[[ Text, beginning ]]

Genotype sensitivity
We used a new Bayesian genotype-assigning algorithm, Most Probable Genotype (MPG), to determine genotypes. Specifically, we only accepted genotype assignments with an MPG prediction score of 10 or greater, which we have empirically found to yield a balance between sensitivity and accuracy (see Methods and Supplemental Methods). An MPG score of 10 corresponded roughly with 10× to 20× depth of coverage. We defined genotype sensitivity as the percentage of ROI bases with MPG assignment scores of ≥10. The MIP method had the lowest genotype sensitivity at ∼78% even with twice the amount of sequence data (Table 2). The other two methods were similar to each other, with MGS slightly more sensitive (∼93%) than SHS (∼86%). This high genotype sensitivity was consistently achieved, even when examining an extended set of samples (Fig. 3). We have applied each of these methods to other projects with multiple samples and have observed a similarly low variance in genotype sensitivity among samples within each project (data not shown). These results are especially encouraging since the probes could be designed to capture only 93%–96% of the ROI bases for each of the latter two methods. For example, the MGS probe design covered 94.0% of the ROI bases, and this method had genotype sensitivity of up to 93.0% overall, which suggests that almost all of the designed target bases yielded high-quality genotypes. Similarly, the SHS probe design covered 92.6% of the ROI bases and had a genotype sensitivity of 86.2%, assigning a high-quality genotype to the vast majority of the targeted bases. Thus, we can conclude that genotype sensitivity was good and consistent for all three methods, but that MGS had the highest genotype sensitivity.
Figure 3.
Genotype sensitivity across multiple samples. Boxplots showing distribution of genotype call sensitivities across multiple samples (extended sample set) for each capture method. (N) Number of samples.

[[ Text, end ]]
[[ Excerpted data, beginning ]]

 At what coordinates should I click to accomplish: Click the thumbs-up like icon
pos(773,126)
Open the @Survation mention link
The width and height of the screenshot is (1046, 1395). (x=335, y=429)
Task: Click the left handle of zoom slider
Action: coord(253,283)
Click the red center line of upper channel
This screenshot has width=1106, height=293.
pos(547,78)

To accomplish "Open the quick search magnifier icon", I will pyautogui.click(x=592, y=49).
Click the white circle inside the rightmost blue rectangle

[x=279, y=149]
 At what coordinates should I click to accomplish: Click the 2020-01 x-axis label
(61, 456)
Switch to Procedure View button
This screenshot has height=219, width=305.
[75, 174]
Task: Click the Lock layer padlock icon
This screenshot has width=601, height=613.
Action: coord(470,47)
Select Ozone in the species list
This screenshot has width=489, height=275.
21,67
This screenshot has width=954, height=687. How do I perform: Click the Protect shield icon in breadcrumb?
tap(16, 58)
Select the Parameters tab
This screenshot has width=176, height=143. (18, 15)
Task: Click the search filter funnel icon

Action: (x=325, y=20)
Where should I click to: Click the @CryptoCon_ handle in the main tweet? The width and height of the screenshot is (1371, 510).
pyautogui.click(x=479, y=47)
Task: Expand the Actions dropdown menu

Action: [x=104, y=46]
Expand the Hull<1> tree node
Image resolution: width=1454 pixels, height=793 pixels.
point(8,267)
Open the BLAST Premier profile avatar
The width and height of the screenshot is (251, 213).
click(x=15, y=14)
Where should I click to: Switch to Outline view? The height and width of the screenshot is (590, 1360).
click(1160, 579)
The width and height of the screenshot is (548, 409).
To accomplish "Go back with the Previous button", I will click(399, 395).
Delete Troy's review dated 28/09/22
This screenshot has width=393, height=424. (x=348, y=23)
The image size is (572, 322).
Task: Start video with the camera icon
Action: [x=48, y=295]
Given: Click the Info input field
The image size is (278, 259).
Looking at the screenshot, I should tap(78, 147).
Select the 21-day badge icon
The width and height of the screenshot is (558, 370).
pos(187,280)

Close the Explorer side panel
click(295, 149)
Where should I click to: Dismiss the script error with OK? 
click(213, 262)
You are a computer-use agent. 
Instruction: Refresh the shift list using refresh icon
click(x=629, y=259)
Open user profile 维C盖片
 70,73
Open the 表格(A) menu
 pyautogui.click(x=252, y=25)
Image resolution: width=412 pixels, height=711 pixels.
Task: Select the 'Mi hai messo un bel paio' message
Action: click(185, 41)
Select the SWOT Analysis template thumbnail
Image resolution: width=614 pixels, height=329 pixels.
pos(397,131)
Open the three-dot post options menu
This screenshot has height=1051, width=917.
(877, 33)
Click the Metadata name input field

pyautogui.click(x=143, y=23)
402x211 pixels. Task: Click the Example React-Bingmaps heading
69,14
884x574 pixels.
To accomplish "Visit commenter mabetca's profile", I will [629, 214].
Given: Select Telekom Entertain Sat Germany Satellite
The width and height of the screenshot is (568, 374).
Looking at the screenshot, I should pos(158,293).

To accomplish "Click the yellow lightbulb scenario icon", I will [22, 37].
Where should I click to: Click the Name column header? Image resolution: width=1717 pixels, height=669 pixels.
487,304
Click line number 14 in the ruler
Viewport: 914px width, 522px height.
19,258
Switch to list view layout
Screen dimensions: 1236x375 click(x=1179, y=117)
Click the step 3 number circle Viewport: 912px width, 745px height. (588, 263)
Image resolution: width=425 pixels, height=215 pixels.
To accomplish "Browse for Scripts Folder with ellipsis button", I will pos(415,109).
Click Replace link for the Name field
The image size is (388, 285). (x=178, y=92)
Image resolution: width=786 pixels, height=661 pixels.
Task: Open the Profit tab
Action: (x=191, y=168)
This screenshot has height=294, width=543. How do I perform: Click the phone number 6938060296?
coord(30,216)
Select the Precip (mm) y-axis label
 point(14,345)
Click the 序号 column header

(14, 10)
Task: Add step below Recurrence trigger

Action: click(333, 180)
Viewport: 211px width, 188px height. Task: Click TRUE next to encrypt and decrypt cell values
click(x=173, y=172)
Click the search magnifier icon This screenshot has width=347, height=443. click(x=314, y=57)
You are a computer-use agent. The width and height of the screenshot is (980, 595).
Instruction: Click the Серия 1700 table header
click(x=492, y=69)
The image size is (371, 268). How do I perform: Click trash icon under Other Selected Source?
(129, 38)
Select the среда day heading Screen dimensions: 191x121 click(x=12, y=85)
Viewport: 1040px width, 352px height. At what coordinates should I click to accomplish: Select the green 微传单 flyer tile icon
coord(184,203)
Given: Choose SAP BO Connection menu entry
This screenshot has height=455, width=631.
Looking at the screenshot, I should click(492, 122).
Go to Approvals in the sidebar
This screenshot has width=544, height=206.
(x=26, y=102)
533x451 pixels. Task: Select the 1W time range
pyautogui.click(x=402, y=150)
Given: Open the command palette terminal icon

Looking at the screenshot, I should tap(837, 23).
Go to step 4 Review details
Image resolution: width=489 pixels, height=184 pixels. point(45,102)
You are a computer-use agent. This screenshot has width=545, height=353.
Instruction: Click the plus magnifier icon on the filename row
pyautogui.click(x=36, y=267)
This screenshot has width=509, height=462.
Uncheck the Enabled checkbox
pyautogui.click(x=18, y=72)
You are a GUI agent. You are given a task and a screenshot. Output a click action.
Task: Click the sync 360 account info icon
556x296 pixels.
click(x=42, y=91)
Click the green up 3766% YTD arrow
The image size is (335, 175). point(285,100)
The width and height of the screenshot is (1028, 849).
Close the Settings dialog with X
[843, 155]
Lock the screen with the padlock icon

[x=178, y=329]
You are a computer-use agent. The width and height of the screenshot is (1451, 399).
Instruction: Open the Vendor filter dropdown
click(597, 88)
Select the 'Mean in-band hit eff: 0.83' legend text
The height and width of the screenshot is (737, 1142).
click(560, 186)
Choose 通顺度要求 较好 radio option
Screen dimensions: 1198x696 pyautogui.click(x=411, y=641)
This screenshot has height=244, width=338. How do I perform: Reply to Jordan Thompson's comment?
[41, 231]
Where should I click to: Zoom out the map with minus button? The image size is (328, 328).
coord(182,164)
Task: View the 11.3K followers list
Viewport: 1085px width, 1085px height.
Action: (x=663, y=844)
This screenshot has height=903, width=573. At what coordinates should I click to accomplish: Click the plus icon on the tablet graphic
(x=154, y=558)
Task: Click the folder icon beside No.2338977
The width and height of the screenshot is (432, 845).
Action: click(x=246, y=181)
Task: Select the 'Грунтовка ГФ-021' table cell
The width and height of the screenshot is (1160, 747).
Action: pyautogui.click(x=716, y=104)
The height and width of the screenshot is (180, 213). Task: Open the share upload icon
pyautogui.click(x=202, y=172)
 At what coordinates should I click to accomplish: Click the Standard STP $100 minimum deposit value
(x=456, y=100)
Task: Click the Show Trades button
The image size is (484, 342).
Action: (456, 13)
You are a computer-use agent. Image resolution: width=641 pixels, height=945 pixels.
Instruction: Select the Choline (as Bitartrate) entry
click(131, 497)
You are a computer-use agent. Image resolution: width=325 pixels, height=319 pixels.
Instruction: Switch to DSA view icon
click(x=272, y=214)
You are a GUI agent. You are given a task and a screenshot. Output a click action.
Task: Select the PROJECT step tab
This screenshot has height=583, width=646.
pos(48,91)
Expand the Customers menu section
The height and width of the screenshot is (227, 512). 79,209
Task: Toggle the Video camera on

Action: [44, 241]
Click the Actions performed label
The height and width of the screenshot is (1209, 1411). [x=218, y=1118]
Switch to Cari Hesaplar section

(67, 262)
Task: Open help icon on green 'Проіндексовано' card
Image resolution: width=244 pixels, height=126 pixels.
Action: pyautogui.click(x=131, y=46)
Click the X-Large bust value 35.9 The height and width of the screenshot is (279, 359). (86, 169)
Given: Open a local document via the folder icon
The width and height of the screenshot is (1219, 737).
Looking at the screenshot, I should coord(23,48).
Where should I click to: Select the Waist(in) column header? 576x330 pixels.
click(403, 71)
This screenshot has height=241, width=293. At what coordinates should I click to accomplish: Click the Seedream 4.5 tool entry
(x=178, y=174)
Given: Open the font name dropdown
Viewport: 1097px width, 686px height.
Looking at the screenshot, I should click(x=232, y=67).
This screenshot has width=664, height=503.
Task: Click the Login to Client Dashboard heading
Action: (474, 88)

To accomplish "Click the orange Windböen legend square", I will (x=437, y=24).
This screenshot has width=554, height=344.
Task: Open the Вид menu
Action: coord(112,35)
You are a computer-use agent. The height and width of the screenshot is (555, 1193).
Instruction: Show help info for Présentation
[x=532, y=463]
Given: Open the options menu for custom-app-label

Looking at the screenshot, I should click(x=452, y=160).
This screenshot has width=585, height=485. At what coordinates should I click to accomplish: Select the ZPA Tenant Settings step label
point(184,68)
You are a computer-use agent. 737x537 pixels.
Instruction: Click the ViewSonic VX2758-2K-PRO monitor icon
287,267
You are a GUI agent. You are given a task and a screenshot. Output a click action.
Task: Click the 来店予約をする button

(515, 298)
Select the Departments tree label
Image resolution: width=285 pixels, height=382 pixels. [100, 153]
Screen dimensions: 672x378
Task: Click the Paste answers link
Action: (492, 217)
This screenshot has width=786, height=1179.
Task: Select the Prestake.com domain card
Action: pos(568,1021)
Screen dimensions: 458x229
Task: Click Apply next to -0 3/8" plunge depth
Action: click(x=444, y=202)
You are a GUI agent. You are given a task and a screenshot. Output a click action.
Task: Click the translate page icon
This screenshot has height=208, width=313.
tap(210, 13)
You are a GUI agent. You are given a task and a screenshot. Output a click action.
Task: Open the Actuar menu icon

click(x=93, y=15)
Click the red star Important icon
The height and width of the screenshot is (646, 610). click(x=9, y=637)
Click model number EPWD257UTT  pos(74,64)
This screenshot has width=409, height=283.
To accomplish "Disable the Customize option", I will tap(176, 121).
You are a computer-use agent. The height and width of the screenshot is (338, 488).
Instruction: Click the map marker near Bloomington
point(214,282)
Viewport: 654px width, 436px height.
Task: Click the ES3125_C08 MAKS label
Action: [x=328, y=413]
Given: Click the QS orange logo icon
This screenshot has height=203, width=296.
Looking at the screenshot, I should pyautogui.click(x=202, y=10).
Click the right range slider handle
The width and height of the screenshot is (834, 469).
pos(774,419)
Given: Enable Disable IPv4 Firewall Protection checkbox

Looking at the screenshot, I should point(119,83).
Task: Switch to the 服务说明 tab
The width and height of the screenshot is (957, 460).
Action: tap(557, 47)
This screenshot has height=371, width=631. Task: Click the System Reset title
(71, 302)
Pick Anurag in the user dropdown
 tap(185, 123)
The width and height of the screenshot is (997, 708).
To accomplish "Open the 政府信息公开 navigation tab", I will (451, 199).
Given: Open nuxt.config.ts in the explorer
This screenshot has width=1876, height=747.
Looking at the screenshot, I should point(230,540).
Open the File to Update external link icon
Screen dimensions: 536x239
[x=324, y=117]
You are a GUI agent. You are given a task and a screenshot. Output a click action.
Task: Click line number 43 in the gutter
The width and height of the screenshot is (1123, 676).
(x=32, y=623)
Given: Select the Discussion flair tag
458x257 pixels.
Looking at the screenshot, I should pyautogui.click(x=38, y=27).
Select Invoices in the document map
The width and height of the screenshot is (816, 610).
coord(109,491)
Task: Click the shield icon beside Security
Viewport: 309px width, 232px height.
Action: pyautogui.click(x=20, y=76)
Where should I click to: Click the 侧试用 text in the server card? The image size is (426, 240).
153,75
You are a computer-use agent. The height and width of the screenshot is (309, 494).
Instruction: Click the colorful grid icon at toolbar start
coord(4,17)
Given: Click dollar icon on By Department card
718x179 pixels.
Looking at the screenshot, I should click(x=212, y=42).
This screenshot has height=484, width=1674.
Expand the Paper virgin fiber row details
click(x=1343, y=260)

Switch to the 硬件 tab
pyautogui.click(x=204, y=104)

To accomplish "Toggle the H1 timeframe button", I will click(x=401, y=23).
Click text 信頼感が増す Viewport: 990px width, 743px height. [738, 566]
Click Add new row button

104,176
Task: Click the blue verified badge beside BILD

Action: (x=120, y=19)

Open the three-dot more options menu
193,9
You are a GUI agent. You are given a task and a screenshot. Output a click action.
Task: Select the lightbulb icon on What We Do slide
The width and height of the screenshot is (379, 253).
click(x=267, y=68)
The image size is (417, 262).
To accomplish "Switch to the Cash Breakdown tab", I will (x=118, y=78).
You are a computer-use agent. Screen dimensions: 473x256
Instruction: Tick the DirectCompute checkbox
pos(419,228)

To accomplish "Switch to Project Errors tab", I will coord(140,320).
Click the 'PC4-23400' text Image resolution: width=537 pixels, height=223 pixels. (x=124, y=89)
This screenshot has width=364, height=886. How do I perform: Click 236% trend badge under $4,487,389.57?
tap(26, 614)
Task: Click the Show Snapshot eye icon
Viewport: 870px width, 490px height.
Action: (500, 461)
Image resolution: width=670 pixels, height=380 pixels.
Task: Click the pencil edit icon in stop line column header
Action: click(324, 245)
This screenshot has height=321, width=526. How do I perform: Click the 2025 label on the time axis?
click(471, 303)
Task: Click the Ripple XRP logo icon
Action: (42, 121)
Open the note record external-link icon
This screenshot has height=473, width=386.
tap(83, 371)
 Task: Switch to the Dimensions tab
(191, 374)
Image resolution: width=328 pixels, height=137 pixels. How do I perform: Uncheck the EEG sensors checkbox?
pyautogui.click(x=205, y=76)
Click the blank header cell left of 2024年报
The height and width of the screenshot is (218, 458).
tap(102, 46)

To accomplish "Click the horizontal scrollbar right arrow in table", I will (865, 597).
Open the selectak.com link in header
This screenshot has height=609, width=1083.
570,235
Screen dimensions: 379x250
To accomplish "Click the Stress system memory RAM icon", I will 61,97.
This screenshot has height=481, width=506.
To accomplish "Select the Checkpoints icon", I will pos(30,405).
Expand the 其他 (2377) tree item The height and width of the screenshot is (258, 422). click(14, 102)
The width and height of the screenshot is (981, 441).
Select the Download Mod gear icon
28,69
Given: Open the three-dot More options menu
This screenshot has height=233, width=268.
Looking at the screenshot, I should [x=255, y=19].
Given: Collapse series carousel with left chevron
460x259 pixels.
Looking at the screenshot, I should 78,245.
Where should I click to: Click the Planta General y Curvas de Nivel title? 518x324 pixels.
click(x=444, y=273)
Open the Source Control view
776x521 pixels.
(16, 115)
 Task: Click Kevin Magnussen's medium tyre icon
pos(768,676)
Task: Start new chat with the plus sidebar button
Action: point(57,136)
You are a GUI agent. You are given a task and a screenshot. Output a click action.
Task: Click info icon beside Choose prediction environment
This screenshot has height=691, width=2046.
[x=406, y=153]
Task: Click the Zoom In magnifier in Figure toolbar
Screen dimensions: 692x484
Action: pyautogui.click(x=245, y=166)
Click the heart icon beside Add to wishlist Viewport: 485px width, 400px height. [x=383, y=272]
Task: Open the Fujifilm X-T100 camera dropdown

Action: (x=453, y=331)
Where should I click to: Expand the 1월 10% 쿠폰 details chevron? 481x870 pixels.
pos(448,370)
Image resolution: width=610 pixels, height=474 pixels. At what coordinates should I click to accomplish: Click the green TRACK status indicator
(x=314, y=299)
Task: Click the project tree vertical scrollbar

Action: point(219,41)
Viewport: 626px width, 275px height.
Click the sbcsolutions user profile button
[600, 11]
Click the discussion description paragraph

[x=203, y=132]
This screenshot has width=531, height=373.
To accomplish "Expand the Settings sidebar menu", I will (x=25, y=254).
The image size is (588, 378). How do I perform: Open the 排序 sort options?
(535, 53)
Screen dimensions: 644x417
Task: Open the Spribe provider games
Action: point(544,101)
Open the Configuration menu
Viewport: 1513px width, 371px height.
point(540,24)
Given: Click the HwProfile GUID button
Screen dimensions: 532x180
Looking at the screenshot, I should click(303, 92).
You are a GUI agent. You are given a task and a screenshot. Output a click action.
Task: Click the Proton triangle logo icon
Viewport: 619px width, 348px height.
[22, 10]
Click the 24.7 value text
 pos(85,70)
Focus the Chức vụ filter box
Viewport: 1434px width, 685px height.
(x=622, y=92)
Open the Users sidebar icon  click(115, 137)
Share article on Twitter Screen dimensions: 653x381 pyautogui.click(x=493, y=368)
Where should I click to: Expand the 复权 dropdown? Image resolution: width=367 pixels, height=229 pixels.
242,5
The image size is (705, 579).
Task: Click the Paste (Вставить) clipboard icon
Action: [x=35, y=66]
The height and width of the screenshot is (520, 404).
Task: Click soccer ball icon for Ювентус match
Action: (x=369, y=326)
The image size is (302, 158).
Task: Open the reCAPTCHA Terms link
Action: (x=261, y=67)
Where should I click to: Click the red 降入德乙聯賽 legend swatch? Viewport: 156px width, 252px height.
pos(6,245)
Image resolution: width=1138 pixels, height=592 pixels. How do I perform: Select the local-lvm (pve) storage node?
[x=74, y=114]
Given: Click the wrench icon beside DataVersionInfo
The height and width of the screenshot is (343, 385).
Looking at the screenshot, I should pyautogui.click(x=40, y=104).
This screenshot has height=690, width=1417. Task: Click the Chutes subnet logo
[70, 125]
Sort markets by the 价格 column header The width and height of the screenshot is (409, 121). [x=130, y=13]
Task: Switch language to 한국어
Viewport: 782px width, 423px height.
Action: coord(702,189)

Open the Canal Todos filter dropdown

[[ Excerpted data, end ]]

> **To do**:
a – In the genotype sensitivity text, what minimum MPG prediction score did a genotype assignment need in order to be accepted?
b – Copy the portion of the genotype sensitivity text starting at "Genotype sensitivity across" and ending at "Number of samples.".

> **Expected outputs**:
a – A score of 10 or greater.

b –
Genotype sensitivity across multiple samples. Boxplots showing distribution of genotype call sensitivities across multiple samples (extended sample set) for each capture method. (N) Number of samples.